Written request:
Copy out every line of the listing below word for word, leaving out the pictures.
## begin Extracted information
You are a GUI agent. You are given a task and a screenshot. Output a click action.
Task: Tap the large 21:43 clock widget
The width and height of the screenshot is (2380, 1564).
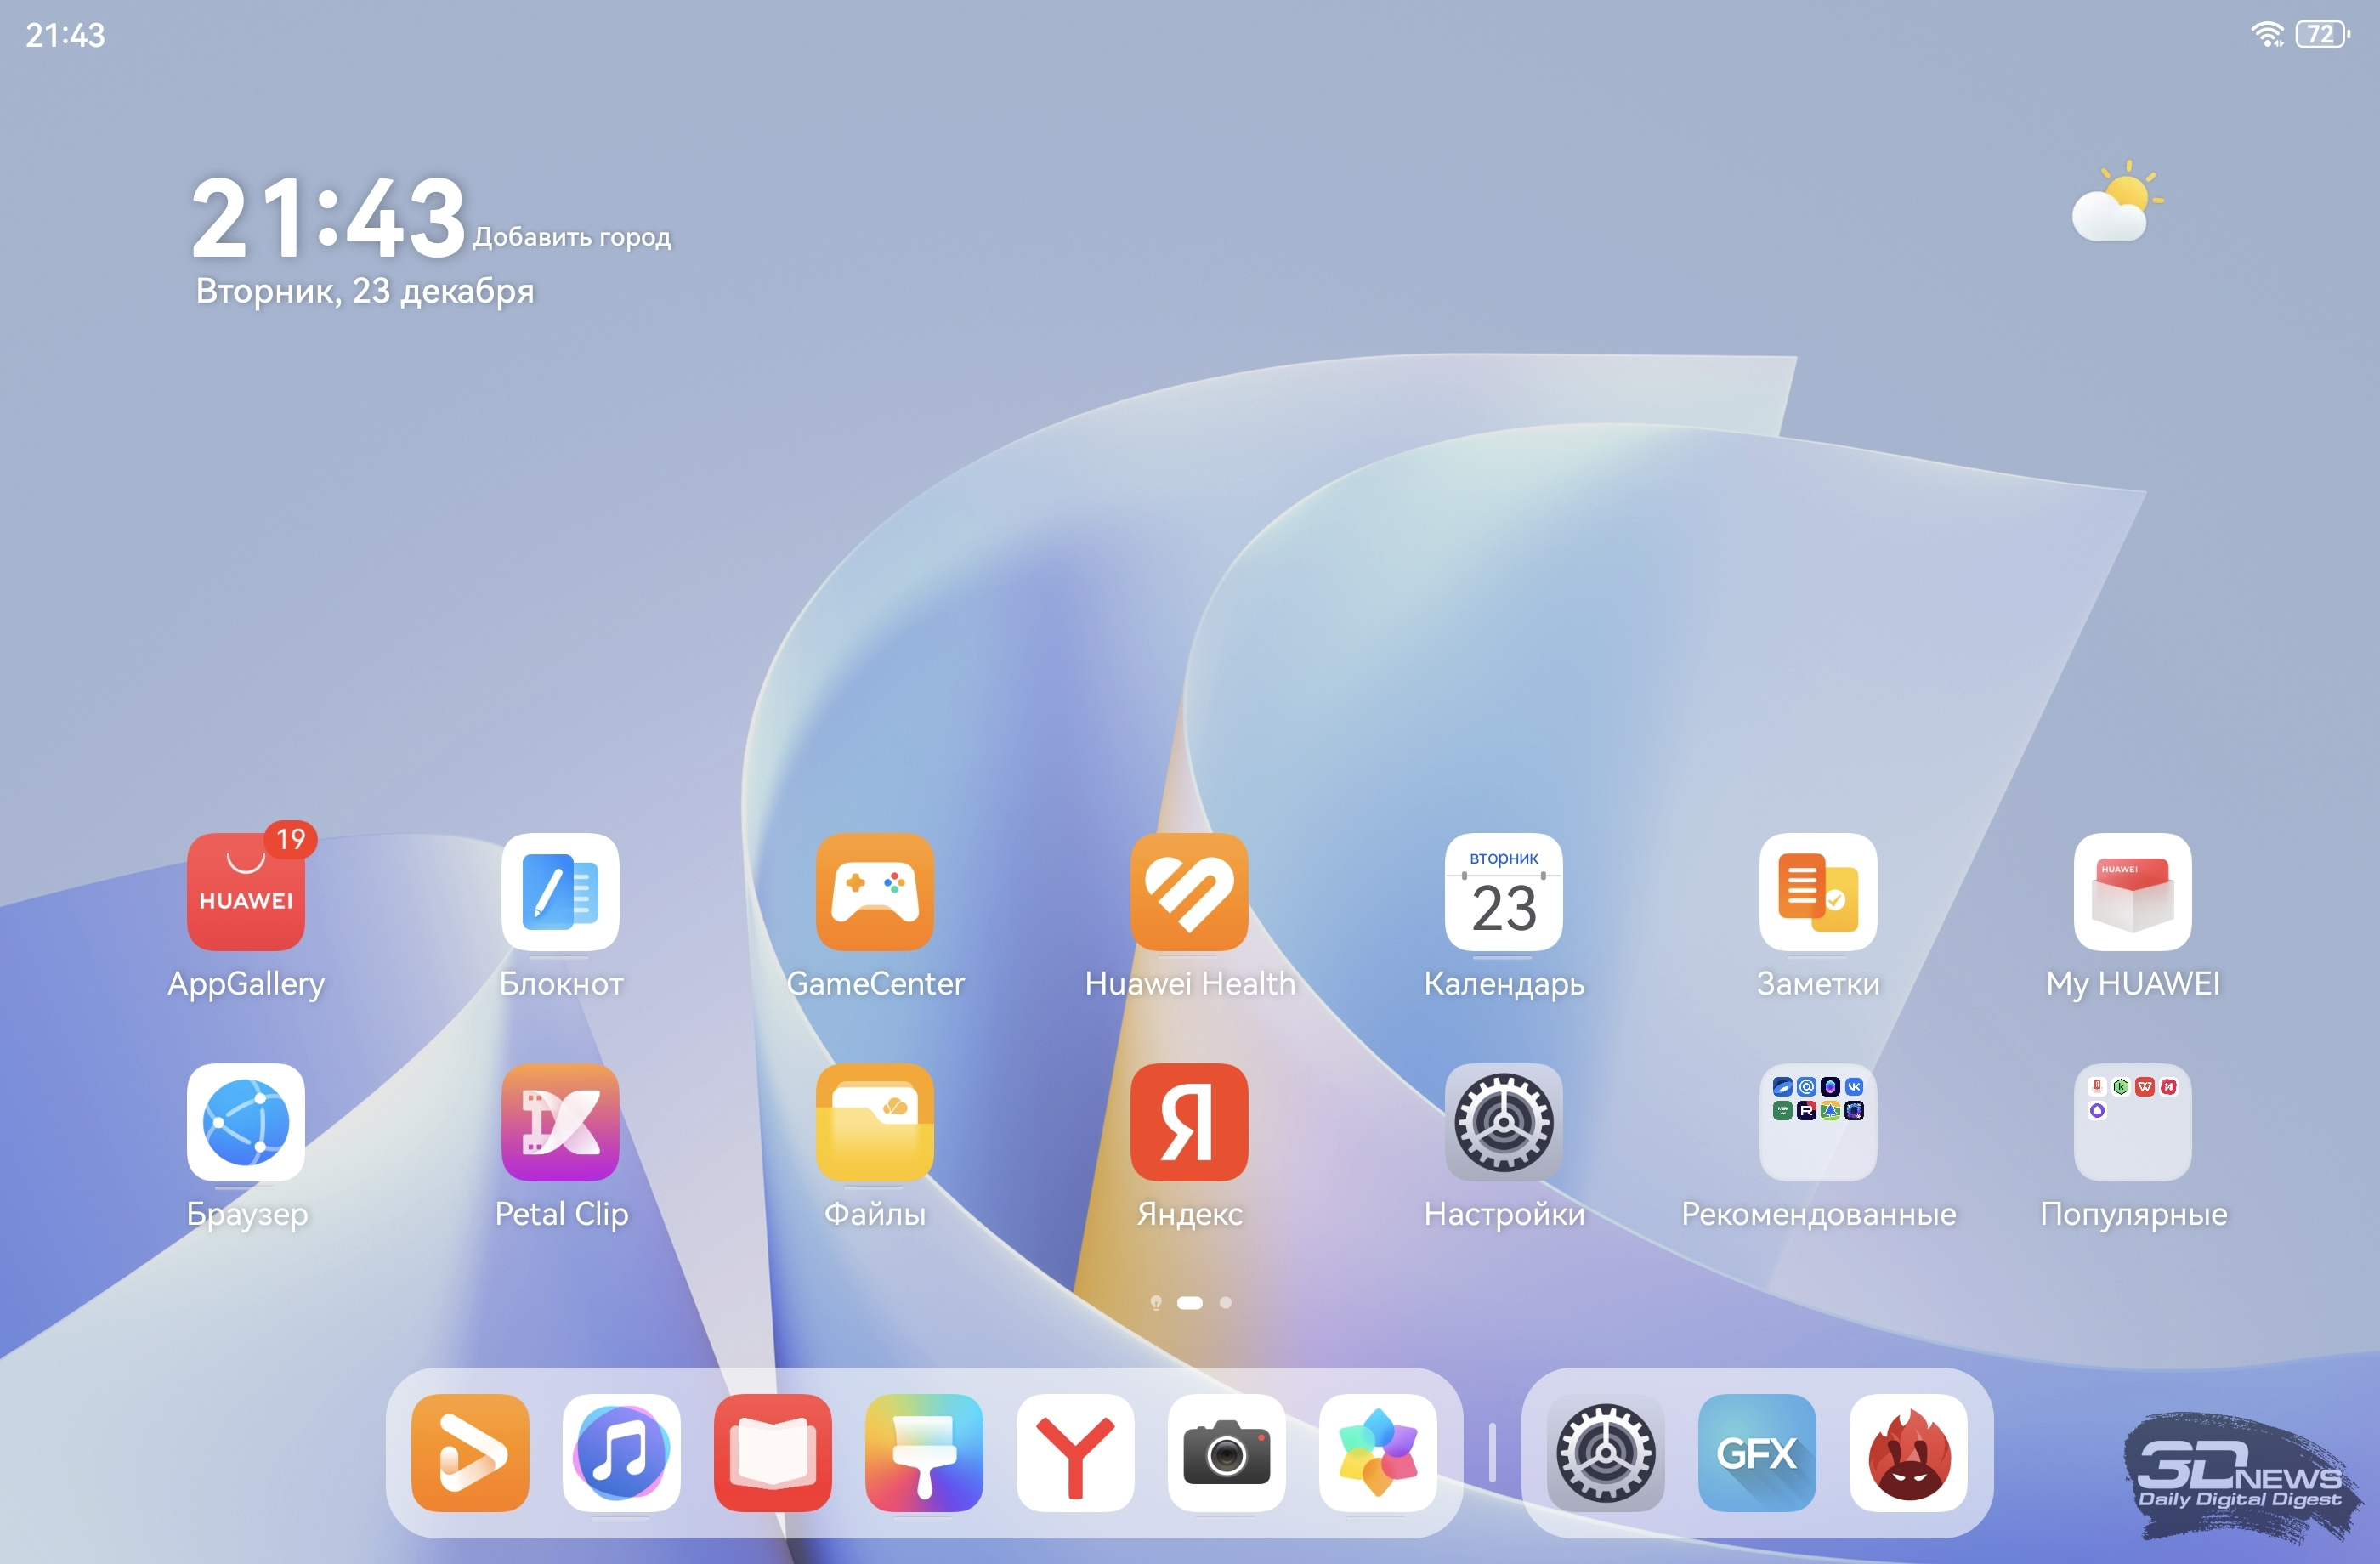(x=328, y=217)
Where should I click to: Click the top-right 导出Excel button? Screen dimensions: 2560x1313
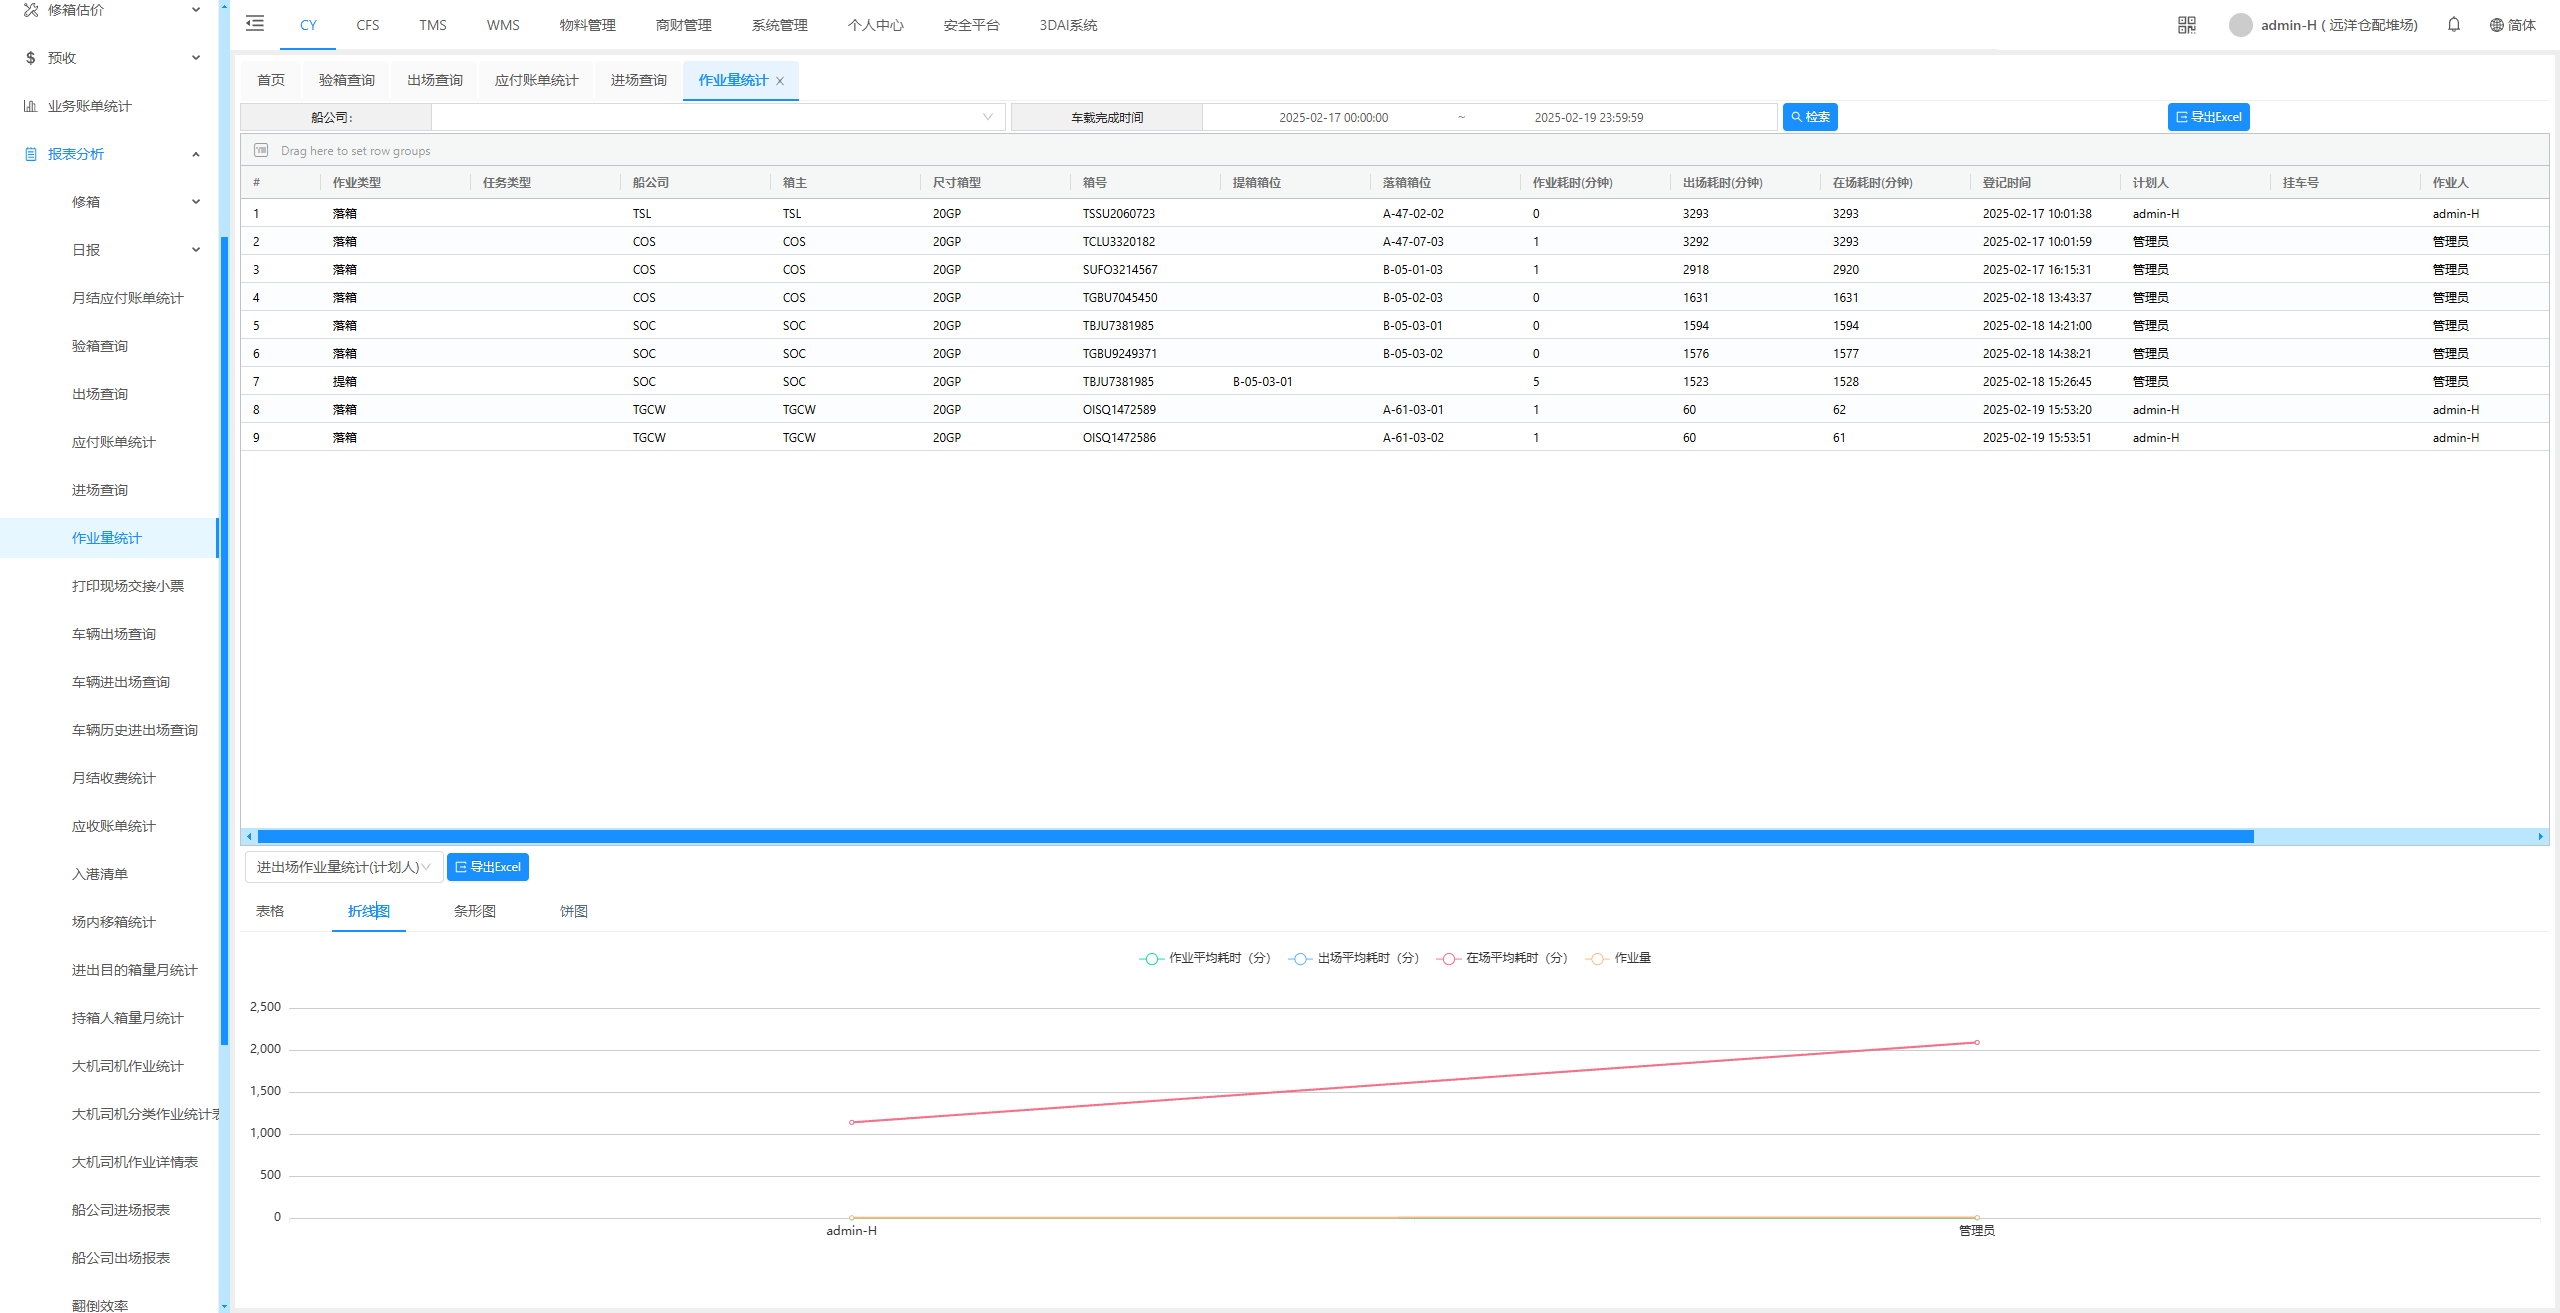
## end Extracted information
Answer for this exercise:
You are a GUI agent. You are given a task and a screenshot. Output a click action.
Task: Tap the large 21:43 clock widget
The width and height of the screenshot is (2380, 1564).
(x=328, y=217)
Where should I click to: Click the top-right 导出Excel button? Screen dimensions: 2560x1313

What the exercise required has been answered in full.